Gov. John Kasich wants Ohio’s General Assembly to join the effort to get a balanced budget amendment added to the U.S. Constitution. The resolution passed the Senate 28-3 and is now before the House.
The amendment remains an impractical idea. Moreover, the method of adopting it proposed by Mr. Kasich and legislators would open a Pandora’s Box that could threaten every citizen’s well-being and the financial health of the United States.
Under Article V, the Constitution can be amended two ways: by two-thirds votes in the U.S. House and Senate, the tradition used for every amendment adopted since the Bill of Rights in 1789; or a national convention called for by two-thirds (34) of the states — Mr. Kasich’s plan.
The latter is untested and risks creating a runaway convention, despite being ordered by Congress to limit itself to one issue.
Proponents insist delegates would take an oath to limit their actions. They note that the Ohio resolution is worded to limit the convention to one topic. But as the late Supreme Court Chief Justice Warren Burger noted: “The Convention could make its own rules and set its own agenda. … After a Convention is convened, it will be too late to stop the Convention if we don’t like its agenda.”
He cited the 1787 convention. Convened to revise the Articles of Confederation, it ended up discarding its original intent, passing a new Constitution, and forming a new government.
More than 30 states have petitioned for a convention on a balanced budget in the past, but some have rescinded their efforts, reducing the number to 19.
Ohio would be the 20th.
Mr. Kasich concedes that he doesn’t really want a convention: He wants the threat from 34 states to force Congress to act.
That is a risky strategy. Such a convention could still convene once petitioned and be dictated by the very Tea Party Republicans who recently shut down the government for 16 days.
Even the First Amendment could be tampered with.
Proponents argue that whatever the convention produced would have to be ratified by 38 states to be added to the Constitution.
Mr. Kasich, who supported a federal balanced budget amendment when he was a congressman, argues that the federal goverment’s inability to manage the budget is inexcusable. In the past 50 years, he said, the federal government has had only five balanced budgets and currently carries $16.7 trillion in debt.
No one knows precisely how a balanced budget amendment would be worded, but key provisions could outlaw deficit spending in any year, or require a supermajority vote of both House and Senate to pass an “unbalanced budget,” raise the debt limit, or raise taxes.
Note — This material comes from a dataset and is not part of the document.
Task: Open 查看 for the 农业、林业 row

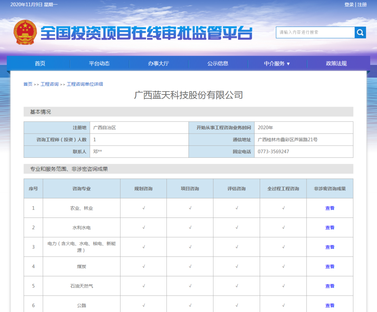Action: (x=329, y=208)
The amendment could also limit federal spending to 16.7 percent of the gross domestic product. That number is well below not only what it was in the Reagan Administration, but also for decades, says Richard Kogan, senior fellow at the Center on Budget and Policy Priorities in Washington.
Rigid spending mandates could prohibit the government from reacting to a recession and national emergencies, plunging the nation into worse financial shape. They could force deep spending cuts, including federal aid to Ohio and other states, and hold Congress hostage to brinkmanship exercised by a knot of congressmen whose votes would be needed to reach a required supermajority.
Opposing a balanced budget amendment does not mean opposition to a balanced budget. That is a worthy goal.
But it is not appropriate to tinker with the Constitution by proposing amendments of such narrow focus.
Balancing the budget is the responsibility of Congress, not the Constitution.